Employee reward and recognition programs seem simple enough: an employee does something good, such as helpfully collaborate on a task or go above and beyond to make a project successful, and someone notices. That someone (likely a peer or manager) recognizes the employee, who, in addition to the praise, may receive points redeemable for rewards. The idea is that he or she is inspired to replicate the behavior that produced the good outcome. Not a bad deal.
This arrangement might lead you to believe — especially if you’re charged with designing and implementing an employee recognition program — if we build it, they will come, right?
And in a general sense, yes, they will. Yet little about motivating human performance is truly simple. Here’s the question that rests at the heart of every such effort: Why do people do the things they do?
This answer is often the difference between checking the box of “having a recognition program” and maintaining one that actually shapes behaviors, improves culture and ultimately makes the company successful.
It’s the question the discipline of behavioral science is always attempting to answer, for each person in each unique situation. And it’s the tested and time-honored principles of behavioral science, properly applied, that drive recognition program success.
To that end, let’s take a look at three recent client examples illustrating the importance of structuring programs on this solid foundation.
Healthcare: Jump right in.
Shared identity is one of the more interesting behavioral science principles because it can work on multiple levels at the same time. In the context of a recognition program, the sharing begins with the values espoused in the company mission, which are reflected by inclusion in the recognition program, which in turn are extended to employees.

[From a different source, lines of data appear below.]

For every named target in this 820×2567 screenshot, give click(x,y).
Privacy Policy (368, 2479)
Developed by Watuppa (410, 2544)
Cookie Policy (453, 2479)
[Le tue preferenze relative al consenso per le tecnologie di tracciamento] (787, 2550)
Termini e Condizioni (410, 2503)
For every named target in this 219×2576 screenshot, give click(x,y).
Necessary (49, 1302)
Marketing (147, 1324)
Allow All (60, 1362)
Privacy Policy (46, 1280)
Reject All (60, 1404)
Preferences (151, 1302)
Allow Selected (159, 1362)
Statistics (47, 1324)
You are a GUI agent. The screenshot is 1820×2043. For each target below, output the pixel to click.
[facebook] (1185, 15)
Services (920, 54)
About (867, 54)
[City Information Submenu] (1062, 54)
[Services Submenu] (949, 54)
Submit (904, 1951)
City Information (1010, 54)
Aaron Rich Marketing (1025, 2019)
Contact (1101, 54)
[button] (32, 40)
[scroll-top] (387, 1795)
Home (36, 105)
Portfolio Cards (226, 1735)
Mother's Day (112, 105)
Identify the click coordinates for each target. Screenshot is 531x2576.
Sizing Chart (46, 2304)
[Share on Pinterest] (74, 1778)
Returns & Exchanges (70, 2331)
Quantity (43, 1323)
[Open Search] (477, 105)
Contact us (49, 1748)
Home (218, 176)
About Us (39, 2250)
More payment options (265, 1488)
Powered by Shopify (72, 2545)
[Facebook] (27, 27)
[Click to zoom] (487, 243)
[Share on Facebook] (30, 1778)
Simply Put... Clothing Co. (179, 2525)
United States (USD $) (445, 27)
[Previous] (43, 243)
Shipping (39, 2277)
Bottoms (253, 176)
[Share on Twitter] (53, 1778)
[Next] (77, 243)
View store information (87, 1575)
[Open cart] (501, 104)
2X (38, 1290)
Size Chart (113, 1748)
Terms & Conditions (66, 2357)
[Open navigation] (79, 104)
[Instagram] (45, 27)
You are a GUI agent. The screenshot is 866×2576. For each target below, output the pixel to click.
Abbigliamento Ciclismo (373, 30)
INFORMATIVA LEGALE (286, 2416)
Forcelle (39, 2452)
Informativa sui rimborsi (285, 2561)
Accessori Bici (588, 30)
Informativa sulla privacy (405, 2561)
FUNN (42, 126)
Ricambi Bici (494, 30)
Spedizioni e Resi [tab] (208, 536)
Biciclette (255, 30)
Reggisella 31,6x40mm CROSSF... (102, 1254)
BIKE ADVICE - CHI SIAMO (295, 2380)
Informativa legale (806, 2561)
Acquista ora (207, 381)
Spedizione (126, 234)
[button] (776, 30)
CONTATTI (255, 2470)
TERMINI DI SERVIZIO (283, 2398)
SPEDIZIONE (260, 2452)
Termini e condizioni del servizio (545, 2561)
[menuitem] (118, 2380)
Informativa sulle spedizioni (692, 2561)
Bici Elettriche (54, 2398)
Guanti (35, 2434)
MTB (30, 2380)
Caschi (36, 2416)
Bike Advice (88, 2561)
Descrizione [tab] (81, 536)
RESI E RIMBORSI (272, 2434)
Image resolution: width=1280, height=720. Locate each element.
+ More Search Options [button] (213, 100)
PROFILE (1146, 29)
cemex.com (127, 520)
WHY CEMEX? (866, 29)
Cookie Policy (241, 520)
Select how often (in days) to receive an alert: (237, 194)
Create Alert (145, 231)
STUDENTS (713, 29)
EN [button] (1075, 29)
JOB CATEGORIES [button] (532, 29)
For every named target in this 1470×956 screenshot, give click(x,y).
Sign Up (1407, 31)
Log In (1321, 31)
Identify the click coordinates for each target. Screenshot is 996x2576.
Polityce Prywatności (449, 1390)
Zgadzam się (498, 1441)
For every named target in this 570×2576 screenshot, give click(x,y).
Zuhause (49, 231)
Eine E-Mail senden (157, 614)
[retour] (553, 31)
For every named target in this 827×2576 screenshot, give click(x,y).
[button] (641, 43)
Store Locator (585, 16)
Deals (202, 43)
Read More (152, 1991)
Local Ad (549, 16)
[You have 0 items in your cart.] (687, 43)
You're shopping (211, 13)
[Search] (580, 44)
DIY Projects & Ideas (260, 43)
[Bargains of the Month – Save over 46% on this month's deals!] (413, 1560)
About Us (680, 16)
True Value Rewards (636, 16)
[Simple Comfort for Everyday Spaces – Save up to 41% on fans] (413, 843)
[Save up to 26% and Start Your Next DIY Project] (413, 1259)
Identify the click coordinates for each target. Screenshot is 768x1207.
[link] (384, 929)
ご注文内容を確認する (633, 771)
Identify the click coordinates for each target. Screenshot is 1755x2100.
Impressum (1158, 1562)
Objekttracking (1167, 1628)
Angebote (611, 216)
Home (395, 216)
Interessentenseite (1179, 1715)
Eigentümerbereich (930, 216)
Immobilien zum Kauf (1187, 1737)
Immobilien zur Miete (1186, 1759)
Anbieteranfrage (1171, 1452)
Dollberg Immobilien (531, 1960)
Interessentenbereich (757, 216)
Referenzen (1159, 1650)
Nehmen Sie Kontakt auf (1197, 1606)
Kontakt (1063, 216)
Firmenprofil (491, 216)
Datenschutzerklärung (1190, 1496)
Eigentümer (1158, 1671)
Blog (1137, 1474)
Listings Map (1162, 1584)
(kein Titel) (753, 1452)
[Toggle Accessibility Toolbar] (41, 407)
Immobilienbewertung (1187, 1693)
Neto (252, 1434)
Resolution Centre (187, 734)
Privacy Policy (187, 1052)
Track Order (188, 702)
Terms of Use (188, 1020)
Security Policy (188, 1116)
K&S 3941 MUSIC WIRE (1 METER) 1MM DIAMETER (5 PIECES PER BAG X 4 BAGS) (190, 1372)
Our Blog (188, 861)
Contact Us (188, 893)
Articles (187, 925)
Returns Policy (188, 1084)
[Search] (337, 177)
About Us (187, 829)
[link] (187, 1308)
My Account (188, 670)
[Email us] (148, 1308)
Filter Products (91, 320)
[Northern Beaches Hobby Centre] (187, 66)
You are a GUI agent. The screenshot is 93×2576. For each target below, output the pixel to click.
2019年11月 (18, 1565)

How does this work? At the risk of getting a little nerdy with the neuroscience, some scientists believe the key may be related to mirror neurons. Mirror neurons are found in a few critical areas of the brain, and they activate when you experience something or witness someone else experience something. This biological reaction connects to how we identify with people brands and values. When we think about others for the purpose of identifying with them, we’re using the same brain machinery as when we think about ourselves.
Here’s how shared identity can come into play: Aiming to introduce new hires to company values such as collaboration and celebrating success, a healthcare firm encouraged new employees to immediately immerse themselves in the recognition program. Following a descriptive email, new-hire visits to the site jumped 22%, inspiring the company to send similar emails every quarter.